Method: Community participants (N = 180, age = 19-74) read three different vignettes describing three females with different EDs [anorexia nervosa/atypical anorexia nervosa (AN/AAN), bulimia nervosa (BN), binge eating disorder (BED)] and were randomized to three different experimental conditions concerning an individual with a different weight (overweight, normal, and underweight).
Results: Across EDs, participants were more likely to recognize a problem, refer for treatment, and rate a higher perceived level of distress in the vignettes of overweight individuals than in the vignettes of normal weight individuals. For BED, a larger proportion of participants in the overweight condition classified the issue described in the vignette as a form of eating pathology compared to the normal weight condition.

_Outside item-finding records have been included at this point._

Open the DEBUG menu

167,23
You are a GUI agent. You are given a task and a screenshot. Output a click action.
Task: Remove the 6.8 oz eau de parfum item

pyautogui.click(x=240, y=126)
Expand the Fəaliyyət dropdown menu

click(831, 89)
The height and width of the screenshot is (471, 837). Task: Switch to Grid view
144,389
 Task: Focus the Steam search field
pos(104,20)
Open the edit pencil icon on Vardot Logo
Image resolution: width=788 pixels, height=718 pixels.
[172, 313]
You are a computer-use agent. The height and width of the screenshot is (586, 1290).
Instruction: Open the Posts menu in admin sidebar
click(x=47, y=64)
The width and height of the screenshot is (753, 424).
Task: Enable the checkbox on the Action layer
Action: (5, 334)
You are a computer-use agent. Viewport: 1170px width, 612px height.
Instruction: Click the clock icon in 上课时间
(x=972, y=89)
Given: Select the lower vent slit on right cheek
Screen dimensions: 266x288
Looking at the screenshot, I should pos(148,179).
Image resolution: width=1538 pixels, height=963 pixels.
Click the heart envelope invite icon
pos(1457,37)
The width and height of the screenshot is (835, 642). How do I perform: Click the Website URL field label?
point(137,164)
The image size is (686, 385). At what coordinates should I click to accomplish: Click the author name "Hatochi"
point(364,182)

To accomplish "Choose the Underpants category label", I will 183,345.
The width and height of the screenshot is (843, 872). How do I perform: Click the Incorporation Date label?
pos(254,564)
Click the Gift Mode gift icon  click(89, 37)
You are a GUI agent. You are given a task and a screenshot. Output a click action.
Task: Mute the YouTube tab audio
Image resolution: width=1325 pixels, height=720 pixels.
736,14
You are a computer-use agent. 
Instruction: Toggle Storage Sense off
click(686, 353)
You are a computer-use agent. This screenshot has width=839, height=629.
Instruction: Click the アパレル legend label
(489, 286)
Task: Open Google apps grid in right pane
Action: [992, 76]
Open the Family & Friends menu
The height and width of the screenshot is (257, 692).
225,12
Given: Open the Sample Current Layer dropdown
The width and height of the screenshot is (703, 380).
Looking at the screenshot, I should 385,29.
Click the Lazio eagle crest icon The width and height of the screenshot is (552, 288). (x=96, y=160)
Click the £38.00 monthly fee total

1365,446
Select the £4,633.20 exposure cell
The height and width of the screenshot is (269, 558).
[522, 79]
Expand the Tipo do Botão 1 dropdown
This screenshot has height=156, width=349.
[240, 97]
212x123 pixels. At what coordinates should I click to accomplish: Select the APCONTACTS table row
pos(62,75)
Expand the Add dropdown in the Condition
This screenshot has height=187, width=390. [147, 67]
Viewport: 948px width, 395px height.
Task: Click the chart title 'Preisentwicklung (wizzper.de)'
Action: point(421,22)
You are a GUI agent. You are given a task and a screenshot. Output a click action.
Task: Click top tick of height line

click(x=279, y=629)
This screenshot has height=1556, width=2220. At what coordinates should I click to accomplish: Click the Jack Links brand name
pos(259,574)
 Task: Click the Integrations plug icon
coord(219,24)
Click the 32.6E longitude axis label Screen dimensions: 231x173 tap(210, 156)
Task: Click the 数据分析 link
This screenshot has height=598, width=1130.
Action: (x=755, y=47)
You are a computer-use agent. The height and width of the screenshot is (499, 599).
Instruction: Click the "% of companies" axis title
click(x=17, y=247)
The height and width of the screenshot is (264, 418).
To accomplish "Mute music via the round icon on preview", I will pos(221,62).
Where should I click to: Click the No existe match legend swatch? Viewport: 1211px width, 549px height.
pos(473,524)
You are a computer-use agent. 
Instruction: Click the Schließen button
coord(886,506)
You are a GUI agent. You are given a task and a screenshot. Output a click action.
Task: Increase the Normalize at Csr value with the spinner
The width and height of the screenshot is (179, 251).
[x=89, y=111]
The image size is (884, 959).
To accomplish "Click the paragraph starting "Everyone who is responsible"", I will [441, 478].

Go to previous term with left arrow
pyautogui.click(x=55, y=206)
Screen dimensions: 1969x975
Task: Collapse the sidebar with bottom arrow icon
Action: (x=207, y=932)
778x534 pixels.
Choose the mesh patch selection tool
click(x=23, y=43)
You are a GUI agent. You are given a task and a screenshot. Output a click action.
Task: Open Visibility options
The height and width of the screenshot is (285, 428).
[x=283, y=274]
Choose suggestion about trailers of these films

Discussion: These results highlight several weight stereotypes that exist in the recognition and health care referral of EDs. Future ED education and awareness programs should emphasize that EDs can occur in any individual, regardless of their weight.
我们通过评估对饮食失调症(EDs)的认知、医疗转介、可接受性感知、痛苦感知和患病率感知是否因小插图中被试者的体重而有所不同,来调查在饮食失调症(EDs)的认知和转介中的体重刻板印象:方法:社区参与者(人数 = 180,年龄 = 19-74)阅读了三个不同的小故事,描述了三名患有不同 ED(神经性厌食症/典型神经性厌食症(AN/AAN)、神经性贪食症(BN)和暴食症(BED))的女性,并被随机分配到三种不同的实验条件中,分别涉及不同体重的个体(超重、正常和体重不足):结果:在所有的进食障碍中,参与者在超重者的小故事中比在正常体重者的小故事中更有可能认识到问题、转诊治疗和评定更高的痛苦感知水平。就进食障碍而言,与体重正常者相比,超重者中有更大比例的人将小故事中描述的问题归类为一种进食病态:讨论:这些结果凸显了在认识和转诊 ED 时存在的几种体重定型观念。未来的进食障碍教育和认知计划应强调,进食障碍可能发生在任何一个人身上,无论其体重如何。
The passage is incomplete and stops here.